In the super wideband mode the impact of play back level is modeled and the default calibration factor (C) of 2.8 has to be used in combination with the standard –26 dBov scaling for play back levels of 73 dB(A) SPL (dichotic). Play back levels down to 53 dB(A) SPL and up to 78 dB(A) SPL may be used and MOS-LQO scores should be reported in the format MOS-LQOsw (dB level). In narrowband mode only the play back level of 79dB(A) SPL (monotic) is supported. Narrowband mode MOS scores are referred to as MOS-LQO.

The maximum ITU-T P.863 MOS-LQO score is 4.5 in narrow-band while in super wideband mode this point lies at 4.75. Under some circumstances, when the reference signal contains noise or when the voice timbre is distorted, a transparent chain will not provide the maximum MOS score of 4.5 in narrowband mode or 4.75 in super wideband mode.

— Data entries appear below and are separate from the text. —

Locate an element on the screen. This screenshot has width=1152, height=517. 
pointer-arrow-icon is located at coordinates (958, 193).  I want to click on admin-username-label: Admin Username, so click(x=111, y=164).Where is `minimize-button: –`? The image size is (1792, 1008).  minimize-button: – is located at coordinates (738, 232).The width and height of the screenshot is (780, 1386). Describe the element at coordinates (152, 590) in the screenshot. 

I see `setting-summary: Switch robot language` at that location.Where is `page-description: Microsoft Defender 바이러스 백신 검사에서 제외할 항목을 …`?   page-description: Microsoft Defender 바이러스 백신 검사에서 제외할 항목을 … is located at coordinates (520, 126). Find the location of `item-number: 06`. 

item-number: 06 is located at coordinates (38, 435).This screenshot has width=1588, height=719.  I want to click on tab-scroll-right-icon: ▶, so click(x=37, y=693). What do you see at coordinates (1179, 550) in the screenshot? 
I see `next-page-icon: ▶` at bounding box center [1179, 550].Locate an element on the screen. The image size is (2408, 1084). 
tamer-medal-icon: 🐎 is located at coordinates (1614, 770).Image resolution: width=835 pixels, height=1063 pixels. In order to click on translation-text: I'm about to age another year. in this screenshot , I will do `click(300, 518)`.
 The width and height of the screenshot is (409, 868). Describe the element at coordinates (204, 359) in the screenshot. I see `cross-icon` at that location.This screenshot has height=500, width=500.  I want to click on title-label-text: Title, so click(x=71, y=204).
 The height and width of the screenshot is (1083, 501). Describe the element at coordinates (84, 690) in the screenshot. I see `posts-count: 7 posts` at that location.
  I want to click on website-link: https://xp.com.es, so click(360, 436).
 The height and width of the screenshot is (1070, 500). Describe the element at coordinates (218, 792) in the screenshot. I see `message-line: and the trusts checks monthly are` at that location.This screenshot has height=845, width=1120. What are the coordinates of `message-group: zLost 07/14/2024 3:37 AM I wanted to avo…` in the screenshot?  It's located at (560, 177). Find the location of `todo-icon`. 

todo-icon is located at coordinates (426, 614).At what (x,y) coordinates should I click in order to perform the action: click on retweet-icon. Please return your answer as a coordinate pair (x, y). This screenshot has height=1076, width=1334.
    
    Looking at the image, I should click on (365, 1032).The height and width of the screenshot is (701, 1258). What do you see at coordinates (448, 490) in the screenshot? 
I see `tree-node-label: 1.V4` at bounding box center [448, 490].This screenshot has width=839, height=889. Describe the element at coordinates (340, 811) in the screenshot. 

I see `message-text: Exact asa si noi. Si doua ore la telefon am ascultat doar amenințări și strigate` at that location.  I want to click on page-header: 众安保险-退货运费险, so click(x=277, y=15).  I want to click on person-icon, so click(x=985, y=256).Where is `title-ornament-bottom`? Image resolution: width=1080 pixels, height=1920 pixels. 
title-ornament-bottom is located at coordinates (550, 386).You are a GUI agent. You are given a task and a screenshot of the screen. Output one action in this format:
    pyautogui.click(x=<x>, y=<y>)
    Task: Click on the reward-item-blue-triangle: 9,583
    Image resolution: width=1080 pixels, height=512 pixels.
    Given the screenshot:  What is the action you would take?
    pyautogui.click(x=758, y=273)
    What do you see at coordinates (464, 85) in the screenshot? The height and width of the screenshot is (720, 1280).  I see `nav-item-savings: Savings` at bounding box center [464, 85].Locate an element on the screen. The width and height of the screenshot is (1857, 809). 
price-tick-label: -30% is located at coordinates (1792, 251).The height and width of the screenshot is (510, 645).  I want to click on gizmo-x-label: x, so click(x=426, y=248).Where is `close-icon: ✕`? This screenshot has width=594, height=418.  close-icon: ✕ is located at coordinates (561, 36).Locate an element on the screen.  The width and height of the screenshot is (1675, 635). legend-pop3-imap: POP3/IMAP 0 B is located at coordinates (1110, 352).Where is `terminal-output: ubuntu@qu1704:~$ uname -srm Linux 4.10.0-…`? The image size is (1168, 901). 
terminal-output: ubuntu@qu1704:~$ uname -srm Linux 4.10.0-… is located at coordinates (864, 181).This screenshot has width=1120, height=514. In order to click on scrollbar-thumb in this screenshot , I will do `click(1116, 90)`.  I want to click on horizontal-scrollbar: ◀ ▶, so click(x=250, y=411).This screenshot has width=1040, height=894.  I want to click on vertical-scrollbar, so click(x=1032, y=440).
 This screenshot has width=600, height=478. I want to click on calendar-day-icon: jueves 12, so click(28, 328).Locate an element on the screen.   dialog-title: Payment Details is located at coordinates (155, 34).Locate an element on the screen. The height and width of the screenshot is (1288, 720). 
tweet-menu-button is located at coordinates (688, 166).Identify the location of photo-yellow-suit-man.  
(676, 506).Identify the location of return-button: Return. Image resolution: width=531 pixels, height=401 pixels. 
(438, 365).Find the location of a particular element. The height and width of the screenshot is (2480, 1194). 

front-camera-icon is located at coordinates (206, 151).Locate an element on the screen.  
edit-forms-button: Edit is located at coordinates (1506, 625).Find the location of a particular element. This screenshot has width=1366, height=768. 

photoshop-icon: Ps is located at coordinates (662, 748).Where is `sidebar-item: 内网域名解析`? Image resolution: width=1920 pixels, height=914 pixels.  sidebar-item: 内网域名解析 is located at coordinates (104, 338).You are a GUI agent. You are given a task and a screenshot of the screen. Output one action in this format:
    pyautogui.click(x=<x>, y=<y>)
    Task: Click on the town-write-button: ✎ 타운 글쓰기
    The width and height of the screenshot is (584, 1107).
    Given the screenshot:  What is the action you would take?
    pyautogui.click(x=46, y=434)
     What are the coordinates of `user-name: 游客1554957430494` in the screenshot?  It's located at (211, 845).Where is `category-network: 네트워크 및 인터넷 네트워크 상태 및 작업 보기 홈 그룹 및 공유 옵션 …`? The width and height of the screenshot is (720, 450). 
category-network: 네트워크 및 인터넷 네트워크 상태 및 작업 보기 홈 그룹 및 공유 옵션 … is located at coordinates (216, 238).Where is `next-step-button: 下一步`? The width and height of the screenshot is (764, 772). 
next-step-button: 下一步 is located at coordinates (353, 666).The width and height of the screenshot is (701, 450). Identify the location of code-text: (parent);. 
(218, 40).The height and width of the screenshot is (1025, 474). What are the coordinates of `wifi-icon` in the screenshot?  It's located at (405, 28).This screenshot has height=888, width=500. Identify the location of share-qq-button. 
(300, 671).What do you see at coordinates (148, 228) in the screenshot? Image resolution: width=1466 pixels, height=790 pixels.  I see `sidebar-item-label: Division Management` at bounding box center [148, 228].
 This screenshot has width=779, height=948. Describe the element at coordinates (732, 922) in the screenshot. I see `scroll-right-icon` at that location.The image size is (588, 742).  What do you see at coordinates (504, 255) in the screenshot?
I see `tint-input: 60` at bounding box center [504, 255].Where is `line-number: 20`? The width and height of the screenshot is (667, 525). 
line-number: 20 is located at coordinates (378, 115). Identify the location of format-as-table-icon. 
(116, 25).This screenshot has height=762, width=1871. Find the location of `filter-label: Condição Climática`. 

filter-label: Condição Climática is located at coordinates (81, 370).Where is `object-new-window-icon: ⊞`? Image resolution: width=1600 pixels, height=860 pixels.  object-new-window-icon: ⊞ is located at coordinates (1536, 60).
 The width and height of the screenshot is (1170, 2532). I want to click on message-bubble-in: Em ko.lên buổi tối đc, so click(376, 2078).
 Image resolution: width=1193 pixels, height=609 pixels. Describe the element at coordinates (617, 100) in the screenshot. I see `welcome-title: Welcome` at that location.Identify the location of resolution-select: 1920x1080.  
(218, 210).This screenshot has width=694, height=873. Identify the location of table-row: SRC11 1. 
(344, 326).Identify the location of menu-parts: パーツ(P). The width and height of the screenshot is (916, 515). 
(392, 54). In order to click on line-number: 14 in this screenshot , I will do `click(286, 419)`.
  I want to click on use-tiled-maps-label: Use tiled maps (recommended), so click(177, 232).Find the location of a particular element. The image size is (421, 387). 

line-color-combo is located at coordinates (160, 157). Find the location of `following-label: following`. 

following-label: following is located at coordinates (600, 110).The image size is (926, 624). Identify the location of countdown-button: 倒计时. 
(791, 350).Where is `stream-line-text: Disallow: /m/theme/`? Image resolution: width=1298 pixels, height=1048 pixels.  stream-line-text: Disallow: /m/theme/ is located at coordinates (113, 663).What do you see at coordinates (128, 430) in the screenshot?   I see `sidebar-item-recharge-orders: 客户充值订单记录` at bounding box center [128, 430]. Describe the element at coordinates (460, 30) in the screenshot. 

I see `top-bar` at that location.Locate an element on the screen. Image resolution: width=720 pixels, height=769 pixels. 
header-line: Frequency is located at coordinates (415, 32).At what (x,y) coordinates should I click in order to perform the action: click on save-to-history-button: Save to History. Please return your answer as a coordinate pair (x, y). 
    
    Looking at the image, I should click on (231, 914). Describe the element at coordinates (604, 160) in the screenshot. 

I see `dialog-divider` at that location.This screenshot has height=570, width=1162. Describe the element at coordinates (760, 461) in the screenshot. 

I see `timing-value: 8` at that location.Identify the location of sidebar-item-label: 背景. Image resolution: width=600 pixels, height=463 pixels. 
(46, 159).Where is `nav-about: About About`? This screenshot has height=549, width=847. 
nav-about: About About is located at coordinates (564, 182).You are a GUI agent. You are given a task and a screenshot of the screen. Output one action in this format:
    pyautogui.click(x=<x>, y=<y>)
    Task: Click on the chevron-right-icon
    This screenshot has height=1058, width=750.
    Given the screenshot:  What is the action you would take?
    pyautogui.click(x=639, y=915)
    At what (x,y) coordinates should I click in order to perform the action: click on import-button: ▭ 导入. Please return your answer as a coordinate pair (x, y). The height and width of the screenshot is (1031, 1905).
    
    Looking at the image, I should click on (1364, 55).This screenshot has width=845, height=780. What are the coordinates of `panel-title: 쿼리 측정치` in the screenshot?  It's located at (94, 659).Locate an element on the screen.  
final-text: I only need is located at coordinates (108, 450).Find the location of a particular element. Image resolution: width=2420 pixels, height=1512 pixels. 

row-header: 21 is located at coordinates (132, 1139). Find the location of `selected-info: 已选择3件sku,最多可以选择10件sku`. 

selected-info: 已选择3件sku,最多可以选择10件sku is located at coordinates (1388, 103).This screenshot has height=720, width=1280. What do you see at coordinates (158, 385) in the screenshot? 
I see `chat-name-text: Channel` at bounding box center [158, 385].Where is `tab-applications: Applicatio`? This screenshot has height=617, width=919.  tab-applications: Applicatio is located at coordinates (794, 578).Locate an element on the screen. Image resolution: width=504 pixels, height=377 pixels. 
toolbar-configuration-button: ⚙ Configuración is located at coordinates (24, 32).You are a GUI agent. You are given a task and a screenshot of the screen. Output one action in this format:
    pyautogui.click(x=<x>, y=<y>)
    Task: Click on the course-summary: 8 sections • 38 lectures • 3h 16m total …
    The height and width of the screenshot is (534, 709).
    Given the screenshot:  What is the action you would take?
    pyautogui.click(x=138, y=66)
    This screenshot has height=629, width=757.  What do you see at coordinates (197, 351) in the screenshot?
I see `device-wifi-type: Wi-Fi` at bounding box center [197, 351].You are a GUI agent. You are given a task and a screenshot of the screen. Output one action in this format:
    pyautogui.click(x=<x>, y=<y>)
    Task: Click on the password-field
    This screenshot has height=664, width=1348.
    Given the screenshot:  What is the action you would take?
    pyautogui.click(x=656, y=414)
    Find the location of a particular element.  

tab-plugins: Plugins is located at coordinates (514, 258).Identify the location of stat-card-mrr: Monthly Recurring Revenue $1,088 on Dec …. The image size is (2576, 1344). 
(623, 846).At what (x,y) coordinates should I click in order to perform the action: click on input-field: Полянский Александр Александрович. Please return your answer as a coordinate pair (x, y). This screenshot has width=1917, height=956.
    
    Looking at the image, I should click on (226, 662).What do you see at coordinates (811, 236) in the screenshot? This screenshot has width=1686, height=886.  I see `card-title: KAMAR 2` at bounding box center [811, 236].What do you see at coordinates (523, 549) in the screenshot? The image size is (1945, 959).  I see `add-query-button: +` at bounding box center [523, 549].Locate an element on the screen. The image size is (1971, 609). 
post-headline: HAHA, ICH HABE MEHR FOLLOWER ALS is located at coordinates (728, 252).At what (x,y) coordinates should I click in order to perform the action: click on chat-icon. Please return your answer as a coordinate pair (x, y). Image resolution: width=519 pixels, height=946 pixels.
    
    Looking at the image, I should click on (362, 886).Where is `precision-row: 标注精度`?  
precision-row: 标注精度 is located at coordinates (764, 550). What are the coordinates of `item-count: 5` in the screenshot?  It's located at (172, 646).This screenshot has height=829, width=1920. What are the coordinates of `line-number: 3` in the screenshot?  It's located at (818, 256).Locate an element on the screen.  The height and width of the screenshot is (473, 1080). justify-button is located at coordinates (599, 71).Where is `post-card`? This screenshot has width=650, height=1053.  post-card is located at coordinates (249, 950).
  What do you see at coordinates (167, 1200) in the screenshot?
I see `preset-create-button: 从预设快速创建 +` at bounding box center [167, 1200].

Below table compares PESQ and POLQA MOS scores:

Mode
P.862.1/2
MOSmin
P.862.1/2
MOSmax
POLQA
MOSmin
POLQA
MOSmax

NB
1
4.5
1
4.5

WB
1
4.5
 
 

SWB
 
 
1
4.75

G.107 R-Factor / Ie Value

POLQA also provides a mapping of the MOS-LQO score to the scale used by G.107 (e-model). The resulting parameter is equivalent to an Ie – Value. Many people also refer to it as an R-factor. The scale ranges from 0 (bad) up to 100 (best). All values below 60 indicate unacceptable quality.

Non-Perceptual Results

Attenuation

Especially all analog equipment modifies the level of the speech signal. A high attenuation generally leads to a worse perception of voice. In contrast to PESQ, POLQA does weight this as degradation of the signal. Knowing the value of the attenuation is also important for optimizing the overall system design. Attention should be paid to signals which show either a negative attenuation, or attenuations larger than approximately 10dB. In the first case, the signal was amplified instead of attenuated. This may eventually lead to level clipping during the transmission. In the second case, the quantization noise may become an important source of degradation, if low level analog signals are converted to the digital domain and are subsequently amplified in the digital domain. Depending on the test setup, both cases may be ok and intended, but this has to be decided on a case by case basis.

In order to calculate the attenuation, POLQA computes P.56 like active speech levels of the reference as well as the degraded signal in dB. The level of the degraded signal minus the level of the reference signal is then used as the attenuation.

Level and Background Noise Measurements

In transmission systems it is frequently important to know the exact levels of the signals. Especially for VoIP systems and voice activity detection (VAD) it becomes also important to know the signal level during the silent intervals as well as during active speech. It is important, that the received background noise does not exceed a certain limit. Levels can be measured in dB if you want to relate the level directly to a sound pressure or electrical level, or as loudness levels.

Signal to Noise Ratio (SNR)

POLQA calculates the SNR for the reference and the degraded signal independently. The noise as well as the signal level is calculated by the VAD which POLQA uses for the temporal alignment.

Active Speech Ratio (ASR)

ASR is calculated by POLQA based on the information calculated by the Voice Activity Detection (VAD) which is part of the temporal alignment. The ASR defines the ratio between active speech and the overall signal length.